Doomslayer: Progress Roundup
Nuclear power progress, an exciting desalination milestone, radio antennae for butterflies, and more.
Economics & Development
UNICEF’s latest State of the World’s Children report finds that the share of children living in “severe deprivation” fell from 65.1 percent to 40.6 percent between 2000 and 2023. Note that this measure is not based on family income, but instead on indicators related to education, health, housing, nutrition, sanitation, and water.
In ASEAN (Southeast Asian) countries, the poverty rate—defined as the share of people living under their country’s poverty line—fell to 10.8 percent in 2023, down from 13.3 percent in 2016.
Argentina’s year-over-year inflation rate was 31 percent in October, down from 193 percent a year earlier.
Seventy-three percent of women and 78 percent of men in low- and middle-income countries had financial accounts in 2024, thanks largely to mobile phones.
Energy & Environment
Conservation and biodiversity
Following a successful rat eradication, Puffins are nesting on Northern Ireland’s Isle of Muck for the first time in at least 25 years.
American crocodiles are recovering in Florida, thanks in part to a thriving nesting ground in the cooling canals of the Turkey Point nuclear plant, where biologists recorded more than 600 hatchlings this summer.

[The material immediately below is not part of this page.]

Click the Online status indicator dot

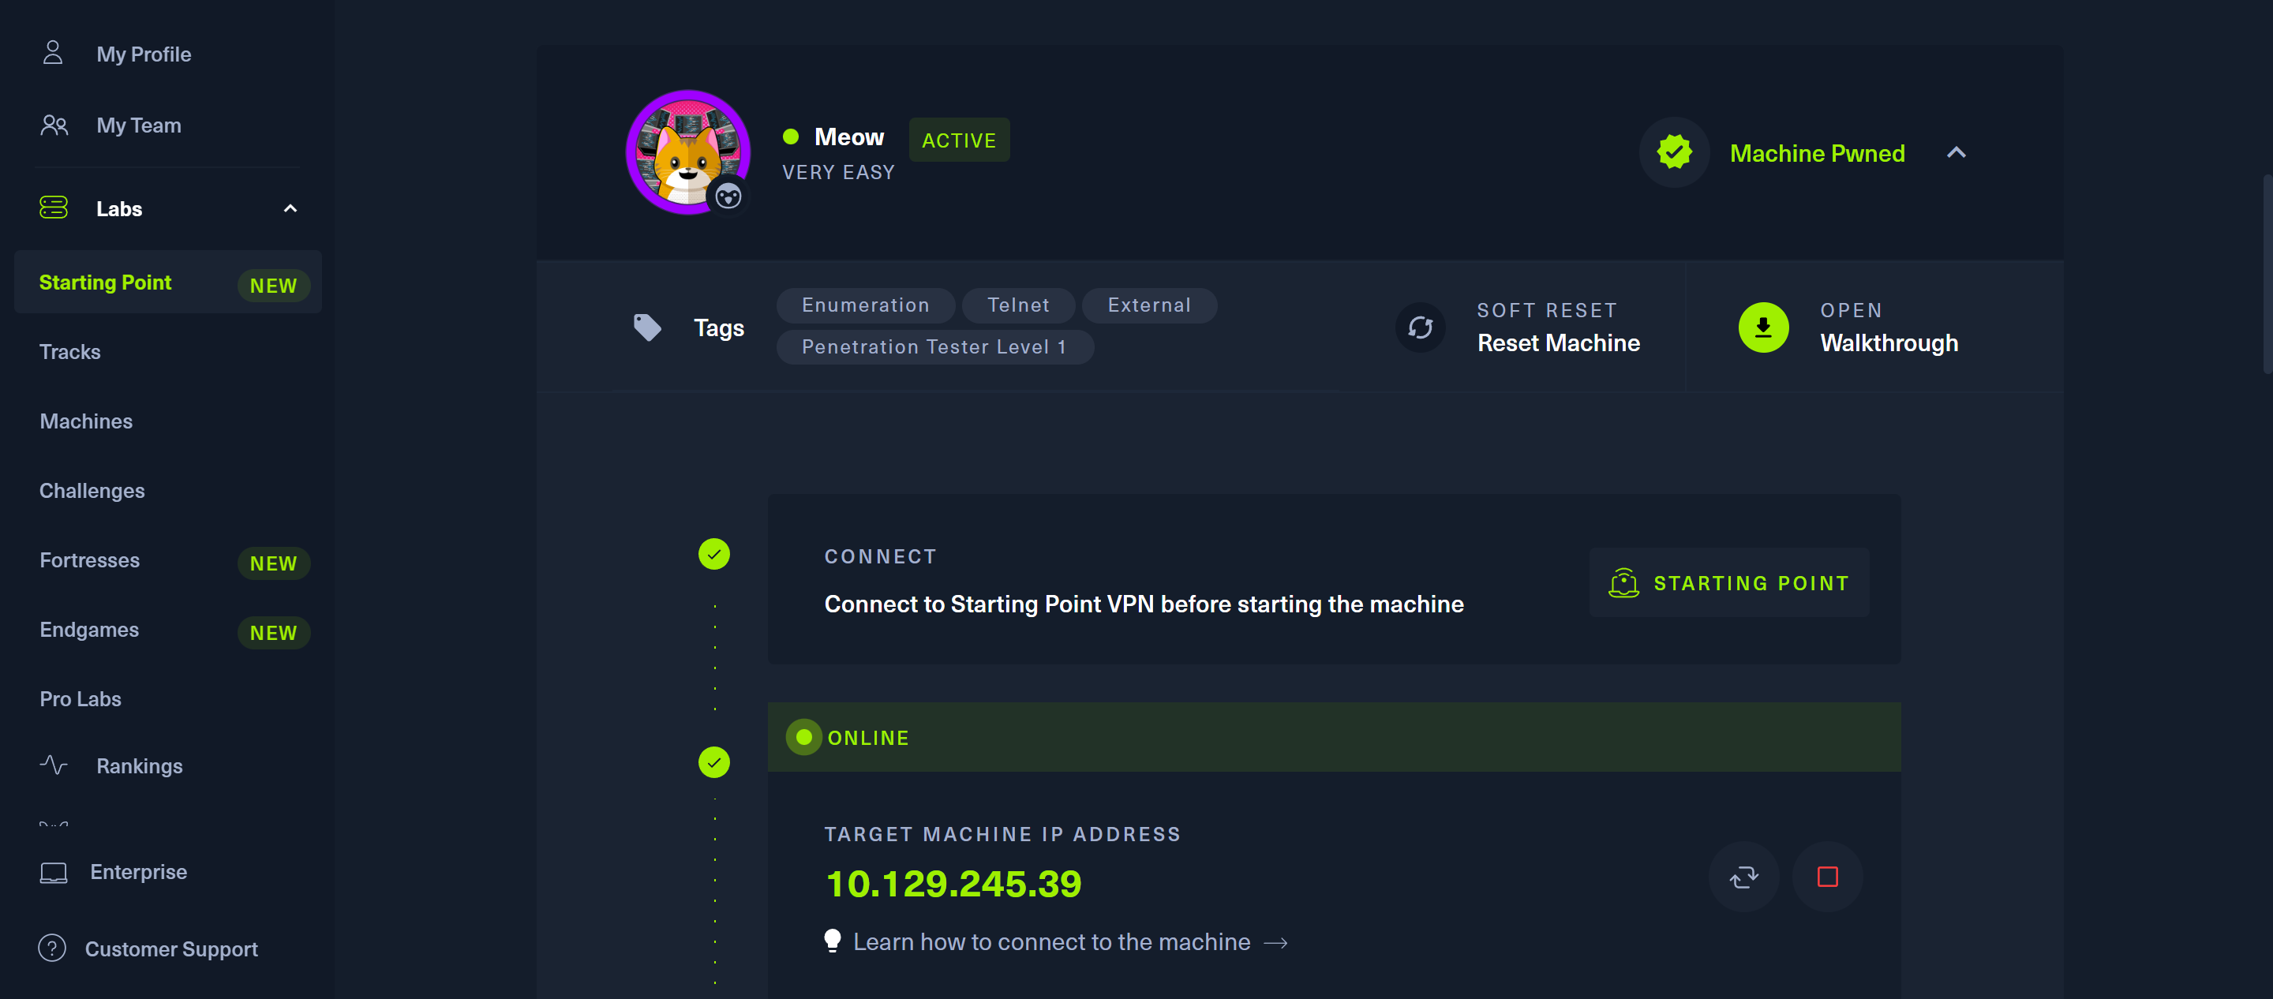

The Florida population, once down to just a few hundred animals, now numbers around 2,000 statewide and is spreading back into its old territory.
Energy and natural resources
Valar Atomics has become the first company in the Department of Energy’s new pilot program to achieve a self-sustaining chain reaction in its reactor. This is a test, not a commercial deployment, but it marks early progress in an effort to bypass the normal onerous licensing process for test reactors and help younger nuclear companies bring their designs into reality.
Israel is now pumping desalinated seawater into the drought-stressed Sea of Galilee—apparently the first time in history that desalination has been used to refill a natural lake.
Rainmaker, a US startup, is attempting to use cloud seeding to increase snowfall in Utah, thereby replenishing the Great Salt Lake.
The Infinite Well: How Innovation Keeps Water Flowing
Rather than a fixed natural endowment, fresh water is largely a product of human innovation and engineering.
Health & Demographics
According to the World Health Organization, global tuberculosis deaths fell by over 40 percent between 2010 and 2024, from 2.13 million to 1.23 million. Africa, where a large share of tuberculosis deaths occur, saw particularly rapid progress.
The African island nations of Cabo Verde, Mauritius, and Seychelles have eliminated measles and rubella.
Science & Technology
Scientists have successfully extracted and sequenced RNA molecules from a ~40,000-year-old frozen woolly mammoth—the oldest RNA ever recovered. RNA can show which genes were active at the moment of death, providing insights about the animal’s metabolism, stress level, immune activity, and even the microbes it carried.
Researchers have built a tiny robot that can move through blood vessels, deliver a dose of drugs to a precise spot, and then dissolve. The robots hit their target in more than 95 percent of tests in pigs and sheep, offering a possible way to treat disorders like strokes or brain tumors without exposing the entire body to powerful chemicals.
Cellular Tracking Technologies, a wildlife-tracking hardware company, has built radio tags light enough to ride on a Monarch butterfly, letting scientists track individual insects across their long migration routes.
The CEO of Foxconn, the world’s largest electronics contract manufacturer, recently announced plans to deploy humanoid robots in the company’s Houston factory within “six months or so.”
Zoox, the Amazon-owned robotaxi company, is now offering rides in San Francisco, and Waymo has started operating in Miami.
Violence & Coercion
Representatives from the Democratic Republic of Congo and the Rwandan-backed M23 rebel group recently met in Qatar to lay out a preliminary plan to end their conflict, which has killed thousands of people and displaced hundreds of thousands more.